@mtf can I say that “functions as parameters” is the same concept like "helper function" + loop ? I remember that example you gave me, about helper function, here’s updated nonsense version of it, with for loop. Is it considered to be “functions as parameters” now? thanks
const product = (a, b) => a * b;
const sideB = () => {
for (i=0; i<5;i++)
console.log(product(1023, 3) / 5*i);
}
sideB();
//0
//613.8
//1227.6
//1841.3999999999999
//2455.2
A function as a parameter means that a function is being passed in by reference to another function.
f = x => x; // identity function
g = (x, f) => x + f(x) // higher order function
In the definition of g we see f in the parameter list. It could be any symbol, but we know that in this instance we’re passing a function called f. The function we give it to doesn’t care what we call it, since it knows where the real one is by the argument it was given.

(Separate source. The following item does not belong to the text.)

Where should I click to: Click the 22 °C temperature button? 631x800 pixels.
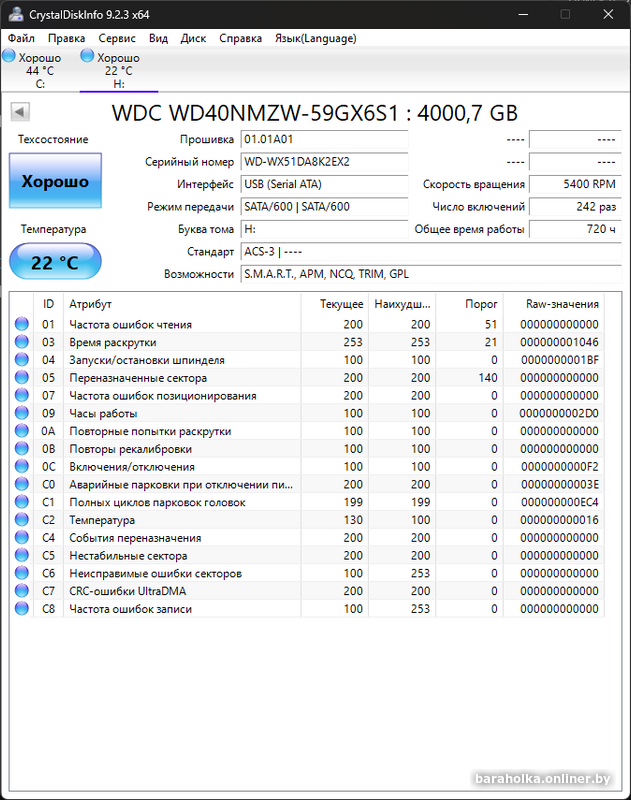tap(55, 263)
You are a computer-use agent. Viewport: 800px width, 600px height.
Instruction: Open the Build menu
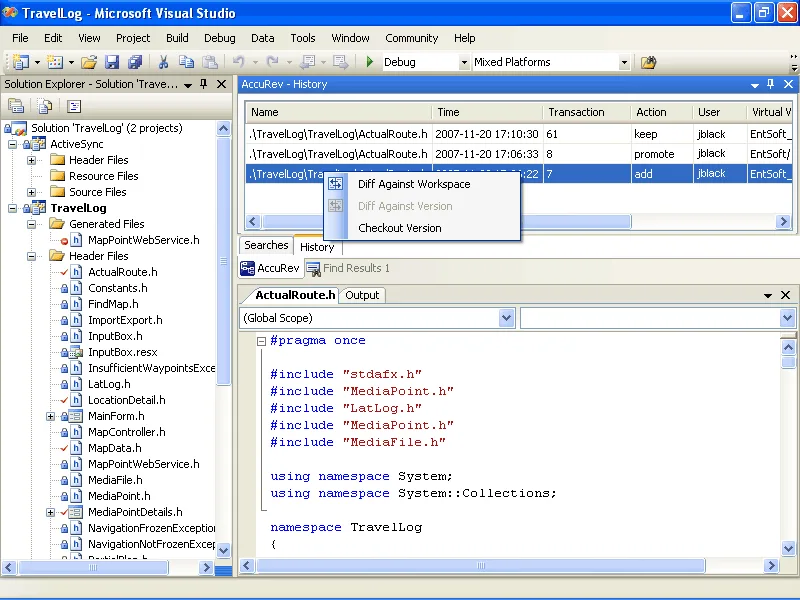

This exercise is very poorly executed and poorly explained to the audience. It should be broken into numerous exercises, or explained more thoroughly. Begin with the example and break down every line of code like every other example prior to this exercise.
Why am I declaring two new variables inside of a function?
Where does Date.now() come from?
If it is a method then why isn’t there a link to MDN like every other exercise that references a new method???
*Is funcParameter a parameter or a new function?
If it is a parameter, like I assume, then why does the first line of the explanation given state: “It takes in a function as an argument…” ?
I can only assume that the author has decided to escape the logic of chronological order and reference this portion of the code (which is the last line of the code):
timeFuncRuntime(addOneToOne);
This whole exercise is mind boggling. We (the audience) are given a whole narrative about baking a cake in the first slide. Told about taking directions for granted, yet we are then thrown into an exercise that just assumes about 15 things.
We need each of them to be unique so we can then compute their difference.
Date is special object with several methods for computing dates and times.
Date.now()
.now() is a method of the Date object that when invoked returns the system time and date in the form of a timestamp. How it does this is of no concern, but what the return value looks like is something we should know…
Date.now()
1568400620152
Date.now()
1568400633459
A timestamp can be normalized to resolve year, month, day, hour, minute, second and milliseconds.
A JavaScript date is fundamentally specified as the number of milliseconds that have elapsed since midnight on January 1, 1970, UTC. This date and time is called the Unix epoch , which is the predominant base value for computer-recorded date and time values.